[Collection entries]
_____
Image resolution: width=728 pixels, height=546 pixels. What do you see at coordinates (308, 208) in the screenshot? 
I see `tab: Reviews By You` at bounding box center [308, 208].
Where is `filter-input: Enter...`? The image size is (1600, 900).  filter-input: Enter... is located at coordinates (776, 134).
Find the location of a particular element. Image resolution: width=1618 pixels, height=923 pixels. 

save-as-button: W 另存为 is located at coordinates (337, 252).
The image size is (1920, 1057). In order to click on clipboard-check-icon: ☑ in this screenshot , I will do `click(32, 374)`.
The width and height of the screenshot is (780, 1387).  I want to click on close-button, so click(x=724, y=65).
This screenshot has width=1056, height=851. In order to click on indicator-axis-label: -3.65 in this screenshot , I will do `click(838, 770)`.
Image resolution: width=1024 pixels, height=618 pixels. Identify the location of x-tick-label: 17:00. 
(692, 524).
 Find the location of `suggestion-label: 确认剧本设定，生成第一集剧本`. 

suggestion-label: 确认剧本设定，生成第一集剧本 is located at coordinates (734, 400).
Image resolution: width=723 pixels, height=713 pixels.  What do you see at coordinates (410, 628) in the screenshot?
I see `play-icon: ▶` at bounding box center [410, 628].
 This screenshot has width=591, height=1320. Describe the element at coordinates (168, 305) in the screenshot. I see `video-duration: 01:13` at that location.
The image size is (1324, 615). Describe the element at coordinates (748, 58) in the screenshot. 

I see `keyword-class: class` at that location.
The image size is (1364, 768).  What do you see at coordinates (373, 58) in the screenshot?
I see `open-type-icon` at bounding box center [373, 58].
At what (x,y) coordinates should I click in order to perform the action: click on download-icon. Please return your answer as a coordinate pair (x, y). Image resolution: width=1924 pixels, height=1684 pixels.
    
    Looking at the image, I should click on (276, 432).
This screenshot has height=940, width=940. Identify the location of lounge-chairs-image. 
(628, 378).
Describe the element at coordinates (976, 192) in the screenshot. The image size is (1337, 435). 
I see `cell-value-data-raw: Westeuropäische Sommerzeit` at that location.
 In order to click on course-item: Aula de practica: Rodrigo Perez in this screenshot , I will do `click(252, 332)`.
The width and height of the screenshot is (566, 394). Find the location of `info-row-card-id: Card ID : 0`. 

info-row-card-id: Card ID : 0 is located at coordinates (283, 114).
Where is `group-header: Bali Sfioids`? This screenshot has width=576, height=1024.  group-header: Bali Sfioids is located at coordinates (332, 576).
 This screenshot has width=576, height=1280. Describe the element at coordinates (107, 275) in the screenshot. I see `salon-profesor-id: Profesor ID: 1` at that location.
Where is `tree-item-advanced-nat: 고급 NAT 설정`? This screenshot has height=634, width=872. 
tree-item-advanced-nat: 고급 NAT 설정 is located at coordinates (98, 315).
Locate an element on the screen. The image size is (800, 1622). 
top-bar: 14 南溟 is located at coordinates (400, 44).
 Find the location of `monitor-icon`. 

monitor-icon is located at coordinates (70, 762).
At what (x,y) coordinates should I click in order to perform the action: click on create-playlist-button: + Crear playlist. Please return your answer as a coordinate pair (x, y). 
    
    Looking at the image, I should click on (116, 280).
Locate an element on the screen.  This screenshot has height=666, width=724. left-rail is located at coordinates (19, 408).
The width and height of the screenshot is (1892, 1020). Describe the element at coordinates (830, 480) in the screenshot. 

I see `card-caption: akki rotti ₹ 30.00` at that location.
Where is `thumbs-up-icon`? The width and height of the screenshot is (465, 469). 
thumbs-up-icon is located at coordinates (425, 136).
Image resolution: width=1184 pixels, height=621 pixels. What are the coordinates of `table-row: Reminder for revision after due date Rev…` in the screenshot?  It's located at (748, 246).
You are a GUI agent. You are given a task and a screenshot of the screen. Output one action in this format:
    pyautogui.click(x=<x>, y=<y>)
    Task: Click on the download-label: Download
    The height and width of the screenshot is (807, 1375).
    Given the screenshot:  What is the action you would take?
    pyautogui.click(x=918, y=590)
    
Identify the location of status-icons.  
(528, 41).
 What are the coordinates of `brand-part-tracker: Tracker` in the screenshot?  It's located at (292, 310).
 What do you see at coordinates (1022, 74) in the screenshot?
_____
> TASK PROMPT
Copy out the rows above, substituting "Screen size" for each "Image resolution" and leaving everything else unchanged.

> ANSWER TO THIS EXERCISE
Screen size: width=728 pixels, height=546 pixels. What do you see at coordinates (308, 208) in the screenshot? 
I see `tab: Reviews By You` at bounding box center [308, 208].
Where is `filter-input: Enter...`? The image size is (1600, 900).  filter-input: Enter... is located at coordinates (776, 134).
Find the location of a particular element. Screen size: width=1618 pixels, height=923 pixels. 

save-as-button: W 另存为 is located at coordinates (337, 252).
The image size is (1920, 1057). In order to click on clipboard-check-icon: ☑ in this screenshot , I will do `click(32, 374)`.
The width and height of the screenshot is (780, 1387).  I want to click on close-button, so click(x=724, y=65).
This screenshot has width=1056, height=851. In order to click on indicator-axis-label: -3.65 in this screenshot , I will do `click(838, 770)`.
Screen size: width=1024 pixels, height=618 pixels. Identify the location of x-tick-label: 17:00. 
(692, 524).
 Find the location of `suggestion-label: 确认剧本设定，生成第一集剧本`. 

suggestion-label: 确认剧本设定，生成第一集剧本 is located at coordinates (734, 400).
Screen size: width=723 pixels, height=713 pixels.  What do you see at coordinates (410, 628) in the screenshot?
I see `play-icon: ▶` at bounding box center [410, 628].
 This screenshot has width=591, height=1320. Describe the element at coordinates (168, 305) in the screenshot. I see `video-duration: 01:13` at that location.
The image size is (1324, 615). Describe the element at coordinates (748, 58) in the screenshot. 

I see `keyword-class: class` at that location.
The image size is (1364, 768).  What do you see at coordinates (373, 58) in the screenshot?
I see `open-type-icon` at bounding box center [373, 58].
At what (x,y) coordinates should I click in order to perform the action: click on download-icon. Please return your answer as a coordinate pair (x, y). Screen size: width=1924 pixels, height=1684 pixels.
    
    Looking at the image, I should click on (276, 432).
This screenshot has height=940, width=940. Identify the location of lounge-chairs-image. 
(628, 378).
Describe the element at coordinates (976, 192) in the screenshot. The image size is (1337, 435). 
I see `cell-value-data-raw: Westeuropäische Sommerzeit` at that location.
 In order to click on course-item: Aula de practica: Rodrigo Perez in this screenshot , I will do `click(252, 332)`.
The width and height of the screenshot is (566, 394). Find the location of `info-row-card-id: Card ID : 0`. 

info-row-card-id: Card ID : 0 is located at coordinates (283, 114).
Where is `group-header: Bali Sfioids`? This screenshot has width=576, height=1024.  group-header: Bali Sfioids is located at coordinates (332, 576).
 This screenshot has width=576, height=1280. Describe the element at coordinates (107, 275) in the screenshot. I see `salon-profesor-id: Profesor ID: 1` at that location.
Where is `tree-item-advanced-nat: 고급 NAT 설정`? This screenshot has height=634, width=872. 
tree-item-advanced-nat: 고급 NAT 설정 is located at coordinates (98, 315).
Locate an element on the screen. The image size is (800, 1622). 
top-bar: 14 南溟 is located at coordinates (400, 44).
 Find the location of `monitor-icon`. 

monitor-icon is located at coordinates (70, 762).
At what (x,y) coordinates should I click in order to perform the action: click on create-playlist-button: + Crear playlist. Please return your answer as a coordinate pair (x, y). 
    
    Looking at the image, I should click on (116, 280).
Locate an element on the screen.  This screenshot has height=666, width=724. left-rail is located at coordinates (19, 408).
The width and height of the screenshot is (1892, 1020). Describe the element at coordinates (830, 480) in the screenshot. 

I see `card-caption: akki rotti ₹ 30.00` at that location.
Where is `thumbs-up-icon`? The width and height of the screenshot is (465, 469). 
thumbs-up-icon is located at coordinates (425, 136).
Screen size: width=1184 pixels, height=621 pixels. What are the coordinates of `table-row: Reminder for revision after due date Rev…` in the screenshot?  It's located at (748, 246).
You are a GUI agent. You are given a task and a screenshot of the screen. Output one action in this format:
    pyautogui.click(x=<x>, y=<y>)
    Task: Click on the download-label: Download
    The height and width of the screenshot is (807, 1375).
    Given the screenshot:  What is the action you would take?
    pyautogui.click(x=918, y=590)
    
Identify the location of status-icons.  
(528, 41).
 What are the coordinates of `brand-part-tracker: Tracker` in the screenshot?  It's located at (292, 310).
 What do you see at coordinates (1022, 74) in the screenshot?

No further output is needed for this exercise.